QE2 is fully priced in. It will be sell on the news if it gets announced, which will really be sell on the existing facts. It wil be just like when they passed the bank bailout bill. Markets climbed before the vote, then dropped like a rock when it passed. And any QE they do will be too littl etoo late anyway. Only a massive removal of interest on home loans will really fix anything.
"not regular hours trading mind you - it is far easier to push the market in a desired direction when there are ten people and a few computers trading"
What a bunch of nonsense. How much of that "pushing around" is left after the 9:30 opening bell once volume kicks in?
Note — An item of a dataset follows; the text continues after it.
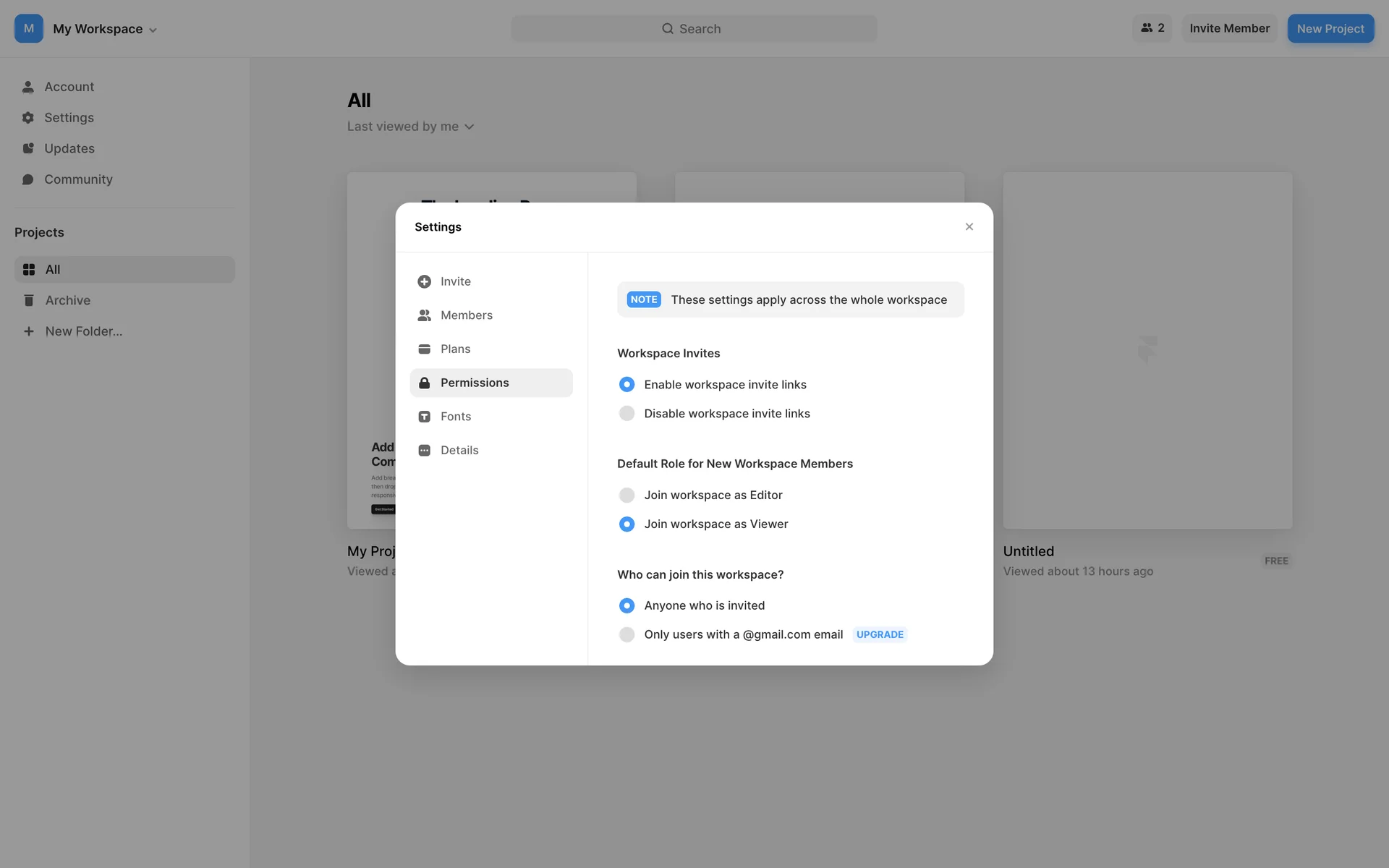Click the workspace avatar M icon

[29, 28]
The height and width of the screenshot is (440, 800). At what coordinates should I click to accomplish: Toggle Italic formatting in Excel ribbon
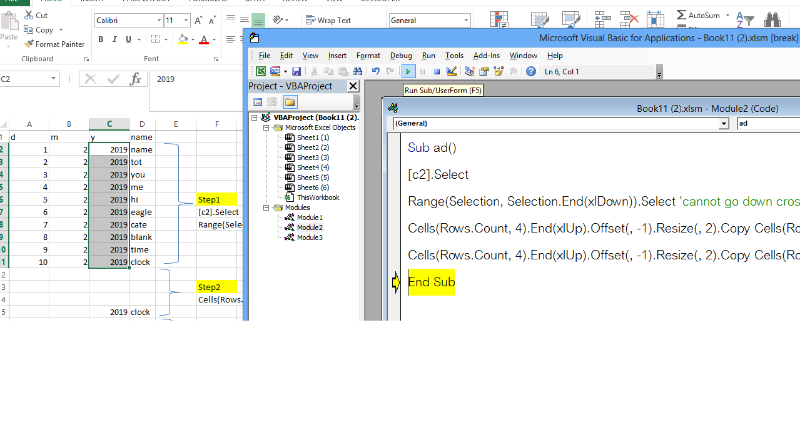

You may manipulate the market in after hours with a few thousand contracts but if you hope your manipulation survives RTHs then you're clueless.
Here's the thing.
There IS a limit to how long equities can ignore this stuff. The equities are all presuming earnings due to reduced headcount, but GS this morning cut their GDP-->S&P Earnings projection and odds are pretty darn strong that it will be much worse than even their projection.
The most likely outcome of the election will be Democrats retaining both houses with thin majorities that will utterly preclude any action at all. No more stimulus. No more anything. With the GDP dependent on such things, it will fall. That fall is not yet embedded in earnings projections.
Couple of observations:
1. Need to look at the global situation and not be overly affected by US data alone.
2. Some of the large cap blue chip multinationals are to some extent discounting a very slow to no growth environment
ie. Stocks that might trade wit PEs in the high teens are trading with PEs in the low teens.
3. In terms of a truly fundamental valuation one has to look out at least 10-15 years. And I have no idea what the world will look like!!
4. But - my best guess for the world is stagflation - spotty growth, high inflation ( driven by food, oil etc), shortages, periodic currency crises etc. Kinda like the 70s except worse.
I have to admit to a bias though. I think being petrified that the bottom may fall out at any moment and the Dow will do to 500 and stuff like that ( Elliott type stuff) - is extremely detrimental to making money in the markets.
I suppose anything can happen - by that kind of extreme fear is not conducive to doing anything productive in business or investing.
Completely agree. Hoping and bearishly cheerleading every drop in the market is about as detrimental to one's trading results as the perma bulls' endless rejoicing every new market record high in the late 90s. It's amateurish, it's stupid, it does not make you money. All it does is blind you to the opportunities on BOTH sides of the market. Around here, being long anything else but gold appears to be considered blasphemy.
I've gotten butt raped so many times in this market that it's not even funny anymore. But while we're stuck in this past weeks range, there is not a lot to do. I'm only seeing the dollar move. The Bond market has decided, maybe the currency market is about to make a decision, and the equity market is always the greatest fool - last to come around.
In my opinion trading this market is like picking up nickels in front of the steamroller. It's locked in a fairly tight trading - up 5-10%, down 5-10%. There's no real money to be made and a lot of risk. Plus it's not completely clear which way the market is going to break. My current plan of action is to sit on the sidelines building up capital until some clarity is forthcoming.
I have seen stock markets in various countries survive and even prosper through wars, military coups, political turmoil, floods, earthquakes , banking crises, currency turmoil, capital controls,deep recessions, high inflations etc etc.
BTW Thailand is up 15% ytd!!
Yeah, but if Thailand collapses then the world-wide impact will be comparitively insignificant.
If the U.S. collapses (which it is doing), then it'll take the world with it.